____ TEXT EXCERPT

Swearjure Bootstrapping on Clojure 1.0

I have just written a Hello, World! program in Swearjure, including the project map needed for it. It is on nothing less than 684 lines with code1, most of it just parentheses, pluses, minuses and asterisks. You can have a look at the code in the GitHub repository: hello-swearjure.

If you haven’t read my blog post about what Swearjure is, I recommend you to do so before continuing on. This post will somewhat extend that one.

Is the Minimal Amount of Needed Alphanums 9?

Swearjure development kind of halted when we weren’t able to find any way to lookup or get functions from Clojure core, so instead of asking the question “Is Swearjure Clojure-complete without alphanumerics?”, we’ve turned the question into “What is the minimal amount of alphanumerics needed to make Swearjure Clojure-complete?”.

On Clojure 1.5.1, I managed to cut it down to 9, 7 distinct ones. I thought for a long time that this was the minimal amount of characters needed, but Technomancy commented that ^ fetches metadata in Clojure 1.0. After some playing around, I managed to get it down to just 5: The single ns-map function. So yes, the application itself would only need 5, but for Leiningen 2.1.x, both meta and ns-map are needed for project.clj.

The Magic Revealed

Contrary to most magicians, I prefer to explain how I manage to do this magic: Let’s first and foremost get an explanation of why meta/^ and ns-map is so critical for Swearjure. You see, the major issue in Swearjure is the fact that we cannot call any function with alphanumeric characters in them. However, we would usually like to do this, sometimes it’s critical to get stuff done. How would you otherwise be able to define a function, without def or defn available?

________
____ DATA SHOWN

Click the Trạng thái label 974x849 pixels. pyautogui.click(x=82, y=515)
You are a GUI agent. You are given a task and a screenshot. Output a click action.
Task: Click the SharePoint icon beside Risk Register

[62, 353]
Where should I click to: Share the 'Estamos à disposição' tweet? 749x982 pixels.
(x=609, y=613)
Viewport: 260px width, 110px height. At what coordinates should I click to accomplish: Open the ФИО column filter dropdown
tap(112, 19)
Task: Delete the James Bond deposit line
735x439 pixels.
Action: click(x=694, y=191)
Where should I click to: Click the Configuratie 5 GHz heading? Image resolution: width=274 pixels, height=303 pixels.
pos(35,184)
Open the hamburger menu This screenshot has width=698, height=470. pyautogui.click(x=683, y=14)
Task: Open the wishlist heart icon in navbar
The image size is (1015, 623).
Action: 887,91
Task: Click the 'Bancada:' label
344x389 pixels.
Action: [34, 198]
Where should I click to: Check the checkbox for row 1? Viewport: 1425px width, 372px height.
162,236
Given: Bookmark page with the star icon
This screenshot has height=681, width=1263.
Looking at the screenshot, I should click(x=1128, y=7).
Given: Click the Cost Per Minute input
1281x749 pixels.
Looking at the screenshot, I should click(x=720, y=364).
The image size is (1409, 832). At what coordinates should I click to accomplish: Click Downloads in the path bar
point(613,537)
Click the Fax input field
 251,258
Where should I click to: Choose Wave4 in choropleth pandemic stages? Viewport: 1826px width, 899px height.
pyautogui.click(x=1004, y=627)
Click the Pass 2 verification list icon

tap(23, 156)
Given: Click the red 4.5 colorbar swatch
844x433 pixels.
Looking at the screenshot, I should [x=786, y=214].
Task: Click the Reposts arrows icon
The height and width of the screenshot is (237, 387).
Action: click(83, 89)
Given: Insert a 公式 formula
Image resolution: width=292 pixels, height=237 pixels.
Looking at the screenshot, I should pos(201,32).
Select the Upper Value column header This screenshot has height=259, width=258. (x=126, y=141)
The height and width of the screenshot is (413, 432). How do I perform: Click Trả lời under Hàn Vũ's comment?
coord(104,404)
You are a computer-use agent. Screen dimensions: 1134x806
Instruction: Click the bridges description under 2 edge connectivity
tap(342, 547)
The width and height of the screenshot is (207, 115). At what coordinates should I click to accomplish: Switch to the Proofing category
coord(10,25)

________

AIM OF THE EXERCISE » From the Swearjure post, reproduce the passage word for word, starting at the words "Swearjure Bootstrapping on" and ending after "extend that one.". Rely only on the Swearjure post to complete what comes next; the entries play no part.

TASK RESULT »
Swearjure Bootstrapping on Clojure 1.0

I have just written a Hello, World! program in Swearjure, including the project map needed for it. It is on nothing less than 684 lines with code1, most of it just parentheses, pluses, minuses and asterisks. You can have a look at the code in the GitHub repository: hello-swearjure.

If you haven’t read my blog post about what Swearjure is, I recommend you to do so before continuing on. This post will somewhat extend that one.